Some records

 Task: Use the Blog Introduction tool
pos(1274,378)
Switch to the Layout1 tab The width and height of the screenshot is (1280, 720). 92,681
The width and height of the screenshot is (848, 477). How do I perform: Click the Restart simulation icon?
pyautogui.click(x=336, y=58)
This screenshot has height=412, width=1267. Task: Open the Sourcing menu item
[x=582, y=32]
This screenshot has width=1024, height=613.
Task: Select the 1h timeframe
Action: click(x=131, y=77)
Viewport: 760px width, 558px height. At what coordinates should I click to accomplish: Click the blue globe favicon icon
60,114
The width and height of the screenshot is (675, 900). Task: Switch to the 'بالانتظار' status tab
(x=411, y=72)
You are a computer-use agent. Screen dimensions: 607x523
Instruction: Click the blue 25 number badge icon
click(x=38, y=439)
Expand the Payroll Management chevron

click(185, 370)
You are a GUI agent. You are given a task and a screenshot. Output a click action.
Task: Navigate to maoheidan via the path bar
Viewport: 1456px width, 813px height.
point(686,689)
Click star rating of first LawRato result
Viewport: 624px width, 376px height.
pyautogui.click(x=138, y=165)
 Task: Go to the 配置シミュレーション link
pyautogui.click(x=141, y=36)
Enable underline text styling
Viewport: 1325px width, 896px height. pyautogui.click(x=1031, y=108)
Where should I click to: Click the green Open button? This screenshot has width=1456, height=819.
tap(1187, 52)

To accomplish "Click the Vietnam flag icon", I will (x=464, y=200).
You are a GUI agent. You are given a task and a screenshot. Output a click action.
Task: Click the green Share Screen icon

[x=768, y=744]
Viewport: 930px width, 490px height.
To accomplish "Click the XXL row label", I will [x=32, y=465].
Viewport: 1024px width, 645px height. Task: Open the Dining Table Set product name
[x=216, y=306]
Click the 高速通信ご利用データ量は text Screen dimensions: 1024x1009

**WHAT IS ASKED**
Starting at the line that contains "Viewport: 930px width, 490px height." and ending at the end of the records, write those lines out again, requests included, and scale every click coordinate in the answers by 1.35, rounding to whole numbers with halves rounded up. Leave the numbers in the requests unchanged.

**TASK RESPONSE**
Viewport: 930px width, 490px height.
To accomplish "Click the XXL row label", I will [x=43, y=628].
Viewport: 1024px width, 645px height. Task: Open the Dining Table Set product name
[x=292, y=413]
Click the 高速通信ご利用データ量は text Screen dimensions: 1024x1009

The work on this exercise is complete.